A Realistic Use Case
A realistic use case is when you want to block a source IP after multiple failed authentication attempts to GlobalProtect. Typically, you can use Vulnerability Protection to detect brute force attempts; for example, I usually configure it to block the Source IP if the firewall detects 10 failed attempts within a minute. However, the firewall can only block the IP for a maximum of 60 minutes. By using Dynamic Address Groups, I can add this IP to an address group and create a policy that permanently blocks any further attempts from this IP.
Configuration
First, create a 'Tag' as you normally would. Then, create an Address Group with the type set to 'Dynamic' and add match criteria using the name of the Tag. Next, create a Log Forwarding profile with a log filter, and set the action to 'Add a Tag' to the source or destination IP. This way, when a log is generated, the specified tag will be added to the IP, which will automatically include this IP in the Dynamic Address Group.
As mentioned earlier, for this example, I'll use a simple scenario where if anyone tries to access my public IP on port 22 (SSH), I want to block all traffic from their IP. Let's go through the configuration step-by-step.
Tag and Address Group
Log Forwarding Profile
Navigate to Objects > Log Forwarding Profile and create a new Log Forwarding Macth List inside. Here, I'm creating a new one called ssh_block_list
Here you can choose the 'Log Type' and add a filter. My filter in this example matches any attempt on my 'WAN' zone on port '22'.

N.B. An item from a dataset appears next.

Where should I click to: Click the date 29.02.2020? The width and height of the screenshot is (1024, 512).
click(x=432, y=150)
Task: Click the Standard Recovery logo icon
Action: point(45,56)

Next, add a built-in action that targets the 'Source IP', set the action to 'Add Tag' and choose the Tag we created in the first step.
Here I set the timeout to '4320' minutes which is 3 days. So, the Tag will be removed after 3 days. You can set the timeout to '0' means it's permanent.

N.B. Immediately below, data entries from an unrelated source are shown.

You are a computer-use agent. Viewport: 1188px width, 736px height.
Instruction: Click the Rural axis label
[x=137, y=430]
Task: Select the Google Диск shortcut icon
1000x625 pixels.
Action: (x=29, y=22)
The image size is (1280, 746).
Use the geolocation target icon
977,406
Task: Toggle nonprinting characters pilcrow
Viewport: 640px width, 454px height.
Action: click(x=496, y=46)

The most important part is that the security policy generating the log must have this Log Forwarding profile attached. In my case, I have a policy (catch-all) that blocks all traffic to my public IP except for port 443, which is used for allowing access to the GlobalProtect portal. I'm going to attach this Log Forwarding profile to that policy.
Security Policy
Finally, I'm going to create a security policy that references the Dynamic Address Group as the 'Source'. This policy will deny all traffic originating from any IP in the Dynamic Address Group.
Verification
I can already see a lot of IPs being added to the Dynamic Address Group. By looking at the traffic logs, I can also confirm that subsequent attempts from those IPs are being blocked by the security policy we created. This adds another layer of security for me. If someone attempts to access port 22, they are automatically added to the blocklist, preventing them from trying something else, like port 443, later on.